[Opening SUPPLIED DATA section]
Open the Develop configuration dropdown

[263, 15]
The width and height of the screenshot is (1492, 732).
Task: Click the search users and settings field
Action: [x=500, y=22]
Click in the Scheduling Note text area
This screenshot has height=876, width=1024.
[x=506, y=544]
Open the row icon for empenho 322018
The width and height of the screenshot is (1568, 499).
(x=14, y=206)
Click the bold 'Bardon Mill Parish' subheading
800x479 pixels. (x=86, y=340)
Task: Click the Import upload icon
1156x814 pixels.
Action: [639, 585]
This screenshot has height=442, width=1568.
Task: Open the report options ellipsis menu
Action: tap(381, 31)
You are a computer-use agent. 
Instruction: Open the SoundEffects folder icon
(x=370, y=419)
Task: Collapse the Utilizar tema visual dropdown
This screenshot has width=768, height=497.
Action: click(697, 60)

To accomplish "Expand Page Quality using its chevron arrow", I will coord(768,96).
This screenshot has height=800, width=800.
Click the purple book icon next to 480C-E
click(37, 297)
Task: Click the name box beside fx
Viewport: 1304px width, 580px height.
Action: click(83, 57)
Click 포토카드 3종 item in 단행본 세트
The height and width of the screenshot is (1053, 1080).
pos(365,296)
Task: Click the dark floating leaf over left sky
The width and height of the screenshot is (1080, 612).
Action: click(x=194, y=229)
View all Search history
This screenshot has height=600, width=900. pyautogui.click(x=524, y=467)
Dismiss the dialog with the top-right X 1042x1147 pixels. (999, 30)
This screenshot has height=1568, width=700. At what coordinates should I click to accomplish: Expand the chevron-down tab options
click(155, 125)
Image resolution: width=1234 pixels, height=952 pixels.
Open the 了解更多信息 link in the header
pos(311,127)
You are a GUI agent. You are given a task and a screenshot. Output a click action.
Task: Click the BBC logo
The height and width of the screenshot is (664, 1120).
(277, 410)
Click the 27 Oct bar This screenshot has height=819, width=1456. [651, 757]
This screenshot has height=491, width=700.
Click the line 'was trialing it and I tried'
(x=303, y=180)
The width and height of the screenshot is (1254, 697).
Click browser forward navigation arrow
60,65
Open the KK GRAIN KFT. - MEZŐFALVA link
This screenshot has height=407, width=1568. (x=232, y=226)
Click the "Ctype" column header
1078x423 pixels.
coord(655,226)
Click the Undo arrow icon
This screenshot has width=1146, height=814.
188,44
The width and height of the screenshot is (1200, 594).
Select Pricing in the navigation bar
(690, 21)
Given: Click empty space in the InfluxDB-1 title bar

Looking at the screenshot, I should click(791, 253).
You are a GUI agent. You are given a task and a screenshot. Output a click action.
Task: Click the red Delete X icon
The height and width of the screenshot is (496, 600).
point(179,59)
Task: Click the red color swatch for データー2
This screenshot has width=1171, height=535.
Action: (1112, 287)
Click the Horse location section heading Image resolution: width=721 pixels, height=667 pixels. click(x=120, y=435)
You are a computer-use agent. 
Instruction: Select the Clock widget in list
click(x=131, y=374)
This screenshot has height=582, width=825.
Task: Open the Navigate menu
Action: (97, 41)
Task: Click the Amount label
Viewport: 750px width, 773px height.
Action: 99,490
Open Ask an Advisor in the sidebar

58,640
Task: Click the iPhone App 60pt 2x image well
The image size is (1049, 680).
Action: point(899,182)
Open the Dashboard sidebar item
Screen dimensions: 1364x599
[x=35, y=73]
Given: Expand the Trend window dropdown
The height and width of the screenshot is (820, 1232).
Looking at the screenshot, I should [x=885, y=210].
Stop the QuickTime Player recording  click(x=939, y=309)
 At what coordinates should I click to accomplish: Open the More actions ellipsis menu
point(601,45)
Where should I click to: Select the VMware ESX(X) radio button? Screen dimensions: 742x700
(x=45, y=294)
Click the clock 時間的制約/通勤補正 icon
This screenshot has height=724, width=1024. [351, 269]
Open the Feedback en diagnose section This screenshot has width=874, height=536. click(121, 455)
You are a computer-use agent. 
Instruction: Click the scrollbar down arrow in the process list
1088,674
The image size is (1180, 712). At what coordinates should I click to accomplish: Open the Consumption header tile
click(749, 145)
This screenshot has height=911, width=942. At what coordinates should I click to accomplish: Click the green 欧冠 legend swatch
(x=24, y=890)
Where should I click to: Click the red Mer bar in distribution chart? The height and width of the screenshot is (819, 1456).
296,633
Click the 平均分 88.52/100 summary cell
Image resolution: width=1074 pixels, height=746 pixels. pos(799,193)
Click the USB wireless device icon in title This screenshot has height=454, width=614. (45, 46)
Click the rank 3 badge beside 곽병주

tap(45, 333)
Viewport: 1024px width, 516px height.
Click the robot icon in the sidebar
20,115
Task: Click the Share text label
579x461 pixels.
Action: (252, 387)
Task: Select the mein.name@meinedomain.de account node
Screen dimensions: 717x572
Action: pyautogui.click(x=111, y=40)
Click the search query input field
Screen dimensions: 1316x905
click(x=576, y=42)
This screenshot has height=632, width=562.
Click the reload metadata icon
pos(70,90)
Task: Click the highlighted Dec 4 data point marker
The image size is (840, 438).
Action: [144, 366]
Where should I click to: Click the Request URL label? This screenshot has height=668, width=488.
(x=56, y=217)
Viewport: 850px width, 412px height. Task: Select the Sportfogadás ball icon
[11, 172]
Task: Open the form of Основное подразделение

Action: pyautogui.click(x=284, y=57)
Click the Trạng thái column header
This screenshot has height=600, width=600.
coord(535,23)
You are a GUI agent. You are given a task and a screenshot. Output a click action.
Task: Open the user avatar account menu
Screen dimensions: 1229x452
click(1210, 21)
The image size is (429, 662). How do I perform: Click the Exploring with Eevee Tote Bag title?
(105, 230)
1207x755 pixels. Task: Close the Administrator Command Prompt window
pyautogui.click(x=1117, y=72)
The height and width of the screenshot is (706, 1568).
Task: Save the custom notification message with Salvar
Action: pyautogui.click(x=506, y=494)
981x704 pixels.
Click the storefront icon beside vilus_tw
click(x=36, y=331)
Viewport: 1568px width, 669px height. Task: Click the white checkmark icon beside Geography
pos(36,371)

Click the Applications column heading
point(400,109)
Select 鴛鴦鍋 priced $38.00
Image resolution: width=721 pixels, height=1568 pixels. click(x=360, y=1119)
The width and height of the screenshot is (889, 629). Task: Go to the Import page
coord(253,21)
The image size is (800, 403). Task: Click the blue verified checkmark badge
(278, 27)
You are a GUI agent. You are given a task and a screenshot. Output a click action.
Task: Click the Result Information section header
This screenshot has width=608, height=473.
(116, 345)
[Closing SUPPLIED DATA section]
Restate the whole of the data exactly.

*FINAL ANSWER*:
Open the Develop configuration dropdown

[263, 15]
The width and height of the screenshot is (1492, 732).
Task: Click the search users and settings field
Action: [x=500, y=22]
Click in the Scheduling Note text area
This screenshot has height=876, width=1024.
[x=506, y=544]
Open the row icon for empenho 322018
The width and height of the screenshot is (1568, 499).
(x=14, y=206)
Click the bold 'Bardon Mill Parish' subheading
800x479 pixels. (x=86, y=340)
Task: Click the Import upload icon
1156x814 pixels.
Action: [639, 585]
This screenshot has height=442, width=1568.
Task: Open the report options ellipsis menu
Action: tap(381, 31)
You are a computer-use agent. 
Instruction: Open the SoundEffects folder icon
(x=370, y=419)
Task: Collapse the Utilizar tema visual dropdown
This screenshot has width=768, height=497.
Action: click(697, 60)

To accomplish "Expand Page Quality using its chevron arrow", I will coord(768,96).
This screenshot has height=800, width=800.
Click the purple book icon next to 480C-E
click(37, 297)
Task: Click the name box beside fx
Viewport: 1304px width, 580px height.
Action: click(83, 57)
Click 포토카드 3종 item in 단행본 세트
The height and width of the screenshot is (1053, 1080).
pos(365,296)
Task: Click the dark floating leaf over left sky
The width and height of the screenshot is (1080, 612).
Action: click(x=194, y=229)
View all Search history
This screenshot has height=600, width=900. pyautogui.click(x=524, y=467)
Dismiss the dialog with the top-right X 1042x1147 pixels. (999, 30)
This screenshot has height=1568, width=700. At what coordinates should I click to accomplish: Expand the chevron-down tab options
click(155, 125)
Image resolution: width=1234 pixels, height=952 pixels.
Open the 了解更多信息 link in the header
pos(311,127)
You are a GUI agent. You are given a task and a screenshot. Output a click action.
Task: Click the BBC logo
The height and width of the screenshot is (664, 1120).
(277, 410)
Click the 27 Oct bar This screenshot has height=819, width=1456. [651, 757]
This screenshot has height=491, width=700.
Click the line 'was trialing it and I tried'
(x=303, y=180)
The width and height of the screenshot is (1254, 697).
Click browser forward navigation arrow
60,65
Open the KK GRAIN KFT. - MEZŐFALVA link
This screenshot has height=407, width=1568. (x=232, y=226)
Click the "Ctype" column header
1078x423 pixels.
coord(655,226)
Click the Undo arrow icon
This screenshot has width=1146, height=814.
188,44
The width and height of the screenshot is (1200, 594).
Select Pricing in the navigation bar
(690, 21)
Given: Click empty space in the InfluxDB-1 title bar

Looking at the screenshot, I should click(791, 253).
You are a GUI agent. You are given a task and a screenshot. Output a click action.
Task: Click the red Delete X icon
The height and width of the screenshot is (496, 600).
point(179,59)
Task: Click the red color swatch for データー2
This screenshot has width=1171, height=535.
Action: (1112, 287)
Click the Horse location section heading Image resolution: width=721 pixels, height=667 pixels. click(x=120, y=435)
You are a computer-use agent. 
Instruction: Select the Clock widget in list
click(x=131, y=374)
This screenshot has height=582, width=825.
Task: Open the Navigate menu
Action: (97, 41)
Task: Click the Amount label
Viewport: 750px width, 773px height.
Action: 99,490
Open Ask an Advisor in the sidebar

58,640
Task: Click the iPhone App 60pt 2x image well
The image size is (1049, 680).
Action: point(899,182)
Open the Dashboard sidebar item
Screen dimensions: 1364x599
[x=35, y=73]
Given: Expand the Trend window dropdown
The height and width of the screenshot is (820, 1232).
Looking at the screenshot, I should [x=885, y=210].
Stop the QuickTime Player recording  click(x=939, y=309)
 At what coordinates should I click to accomplish: Open the More actions ellipsis menu
point(601,45)
Where should I click to: Select the VMware ESX(X) radio button? Screen dimensions: 742x700
(x=45, y=294)
Click the clock 時間的制約/通勤補正 icon
This screenshot has height=724, width=1024. [351, 269]
Open the Feedback en diagnose section This screenshot has width=874, height=536. click(121, 455)
You are a computer-use agent. 
Instruction: Click the scrollbar down arrow in the process list
1088,674
The image size is (1180, 712). At what coordinates should I click to accomplish: Open the Consumption header tile
click(749, 145)
This screenshot has height=911, width=942. At what coordinates should I click to accomplish: Click the green 欧冠 legend swatch
(x=24, y=890)
Where should I click to: Click the red Mer bar in distribution chart? The height and width of the screenshot is (819, 1456).
296,633
Click the 平均分 88.52/100 summary cell
Image resolution: width=1074 pixels, height=746 pixels. pos(799,193)
Click the USB wireless device icon in title This screenshot has height=454, width=614. (45, 46)
Click the rank 3 badge beside 곽병주

tap(45, 333)
Viewport: 1024px width, 516px height.
Click the robot icon in the sidebar
20,115
Task: Click the Share text label
579x461 pixels.
Action: (252, 387)
Task: Select the mein.name@meinedomain.de account node
Screen dimensions: 717x572
Action: pyautogui.click(x=111, y=40)
Click the search query input field
Screen dimensions: 1316x905
click(x=576, y=42)
This screenshot has height=632, width=562.
Click the reload metadata icon
pos(70,90)
Task: Click the highlighted Dec 4 data point marker
The image size is (840, 438).
Action: [144, 366]
Where should I click to: Click the Request URL label? This screenshot has height=668, width=488.
(x=56, y=217)
Viewport: 850px width, 412px height. Task: Select the Sportfogadás ball icon
[11, 172]
Task: Open the form of Основное подразделение

Action: pyautogui.click(x=284, y=57)
Click the Trạng thái column header
This screenshot has height=600, width=600.
coord(535,23)
You are a GUI agent. You are given a task and a screenshot. Output a click action.
Task: Open the user avatar account menu
Screen dimensions: 1229x452
click(1210, 21)
The image size is (429, 662). How do I perform: Click the Exploring with Eevee Tote Bag title?
(105, 230)
1207x755 pixels. Task: Close the Administrator Command Prompt window
pyautogui.click(x=1117, y=72)
The height and width of the screenshot is (706, 1568).
Task: Save the custom notification message with Salvar
Action: pyautogui.click(x=506, y=494)
981x704 pixels.
Click the storefront icon beside vilus_tw
click(x=36, y=331)
Viewport: 1568px width, 669px height. Task: Click the white checkmark icon beside Geography
pos(36,371)

Click the Applications column heading
point(400,109)
Select 鴛鴦鍋 priced $38.00
Image resolution: width=721 pixels, height=1568 pixels. click(x=360, y=1119)
The width and height of the screenshot is (889, 629). Task: Go to the Import page
coord(253,21)
The image size is (800, 403). Task: Click the blue verified checkmark badge
(278, 27)
You are a GUI agent. You are given a task and a screenshot. Output a click action.
Task: Click the Result Information section header
This screenshot has width=608, height=473.
(116, 345)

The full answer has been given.